Epidermal growth factor receptor (EGFR) has gained significant attention as a therapeutic target. Several EGFR targeting drugs (Gefitinib and Erlotinib) have been approved by US Food and Drug Administration (FDA) and have received high approval in clinical treatment. Nevertheless, the curative effect of these medicines varied in many solid tumors because of the different levels of expression and mutations of EGFR. Therefore, several PET radiotracers have been developed for the selective treatment of responsive patients who undergo PET/CT imaging for tyrosine kinase inhibitor (TKI) therapy. In this study, a novel fluorine-18 labeled 4-anilinoquinazoline based PET tracer, 1N-(3-(1-(2-¹⁸F-fluoroethyl)-1H-1,2,3-triazol-4-yl)phenyl)-6,7-bis(2-methoxyethoxy)quinazolin-4-amine (¹⁸F-FEA-Erlotinib), was synthesized and biological evaluation was performed in vitro and in vivo. ¹⁸F-FEA-Erlotinib was achieved within 50 min with over 88% radiochemical yield (decay corrected RCY), an average specific activity over 50 GBq/μmol, and over 99% radiochemical purity. In vitro stability study showed no decomposition of ¹⁸F-FEA-Erlotinib after incubated in PBS and FBS for 2 h. Cellular uptake and efflux experiment results indicated the specific binding of ¹⁸F-FEA-Erlotinib to HCC827 cell line with EGFR exon 19 deletions. In vivo, Biodistribution studies revealed that ¹⁸F-FEA-Erlotinib exhibited rapid blood clearance both through hepatobiliary and renal excretion. The tumor uptake of ¹⁸F-FEA-Erlotinib in HepG2, HCC827, and A431 tumor xenografts, with different EGFR expression and mutations, was visualized in PET images. Our results demonstrate the feasibility of using ¹⁸F-FEA-Erlotinib as a PET tracer for screening EGFR TKIs sensitive patients.

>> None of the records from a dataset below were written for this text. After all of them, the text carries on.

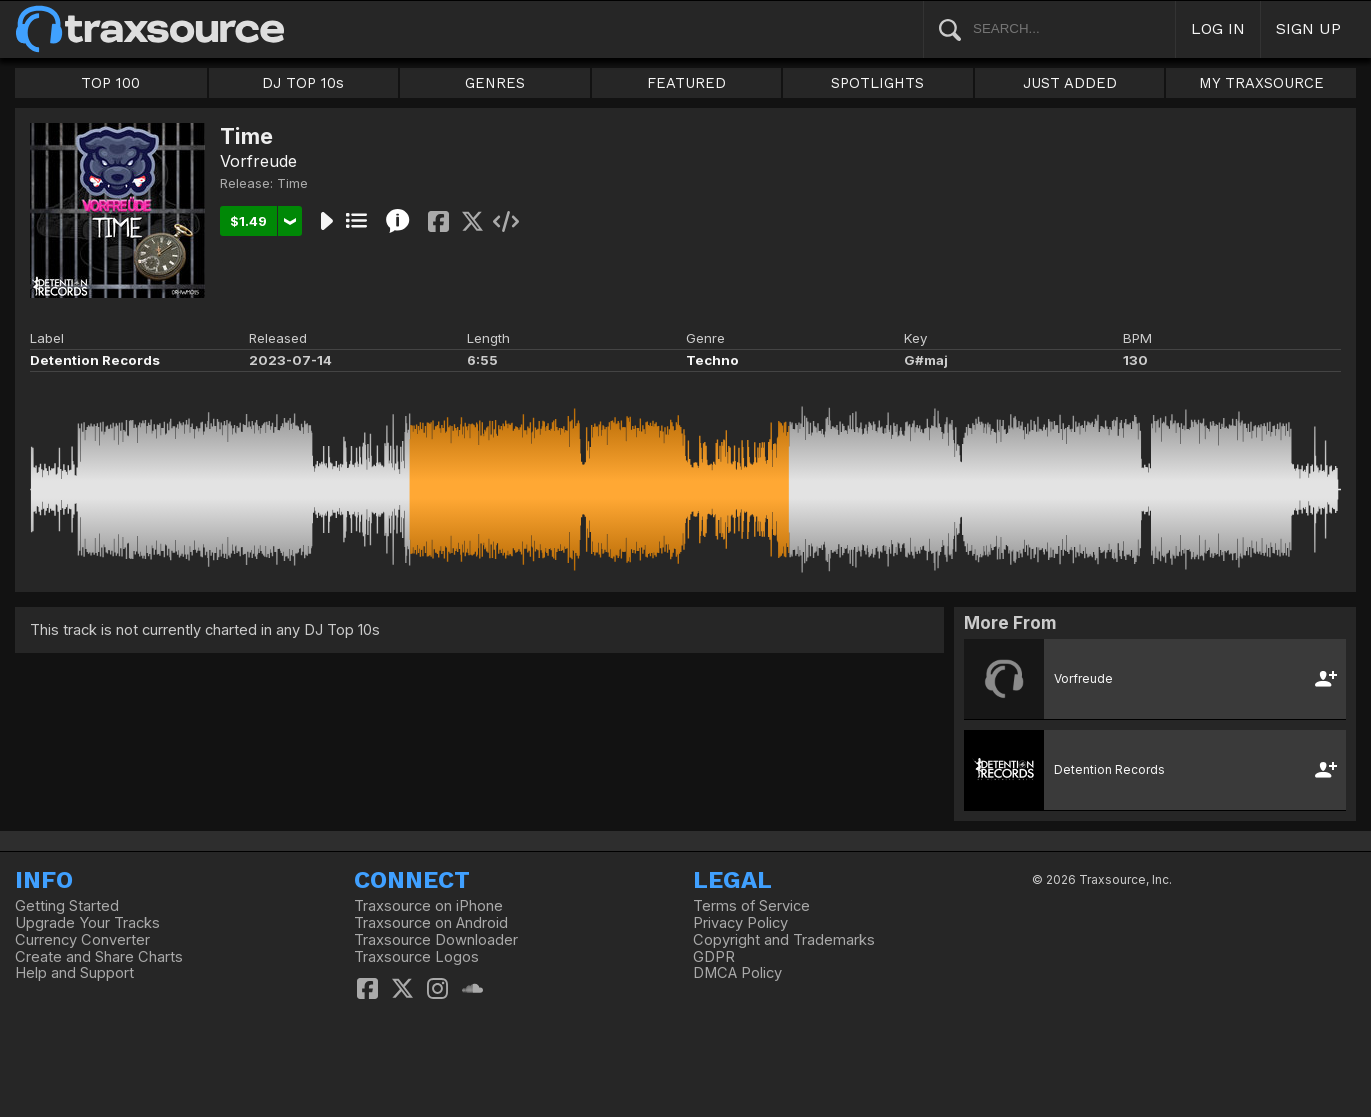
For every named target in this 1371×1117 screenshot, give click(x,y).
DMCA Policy (737, 973)
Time (292, 183)
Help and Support (74, 973)
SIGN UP (1308, 28)
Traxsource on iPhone (428, 906)
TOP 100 (110, 83)
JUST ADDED (1070, 83)
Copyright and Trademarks (784, 940)
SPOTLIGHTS (877, 83)
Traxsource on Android (431, 923)
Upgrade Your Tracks (87, 923)
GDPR (714, 957)
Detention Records (95, 360)
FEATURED (686, 83)
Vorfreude (258, 161)
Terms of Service (751, 906)
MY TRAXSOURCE (1261, 83)
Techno (712, 360)
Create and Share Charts (99, 957)
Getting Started (67, 906)
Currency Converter (82, 940)
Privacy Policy (740, 923)
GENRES (495, 83)
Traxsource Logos (416, 957)
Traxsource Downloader (436, 940)
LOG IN (1218, 28)
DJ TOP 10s (303, 83)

表皮生长因子受体（EGFR）作为治疗靶点已引起广泛关注。几种EGFR靶向药物（吉非替尼和厄洛替尼）已获得美国食品和药物管理局（FDA）的批准，并在临床治疗中获得了高度认可。然而，由于EGFR的表达和突变水平不同，这些药物在许多实体瘤中的疗效也各不相同。因此，已经开发了几种PET放射性示踪剂，用于选择性治疗对接受酪氨酸激酶抑制剂（TKI）治疗的PET / CT成像的反应性患者。在这项研究中，一种新型的氟18标记的4-苯胺基喹唑啉基PET示踪剂，1 N-（3-（1-（2- ¹⁸ F-氟乙基）-1 H合成了-1,2,3-三唑-4（基）苯基）-6,7-双（2-甲氧基乙氧基）喹唑啉-4-胺（¹⁸ F-FEA-厄洛替尼），并在体外进行了生物学评估，体内。¹⁸ F-FEA-埃罗替尼在50分钟内达到了88％的放射化学产率（衰变校正的RCY），50 GBq /μmol以上的平均比活和99％的放射化学纯度。体外稳定性研究表明，在PBS和FBS中孵育2小时后，¹⁸ F-FEA-厄洛替尼没有分解。细胞摄取和外排实验结果表明¹⁸ F-FEA-埃罗替尼与EGFR外显子19缺失的HCC827细胞系具有特异性结合。在体内，生物分布研究表明¹⁸F-FEA-厄洛替尼通过肝胆和肾脏排泄均表现出快速的血液清除。在PET图像中可以看到具有不同EGFR表达和突变的HepG2，HCC827和A431肿瘤异种移植物中¹⁸ F-FEA-埃罗替尼的肿瘤摄取。我们的结果证明了使用¹⁸ F-FEA-厄洛替尼作为PET示踪剂筛选EGFR TKIs敏感患者的可行性。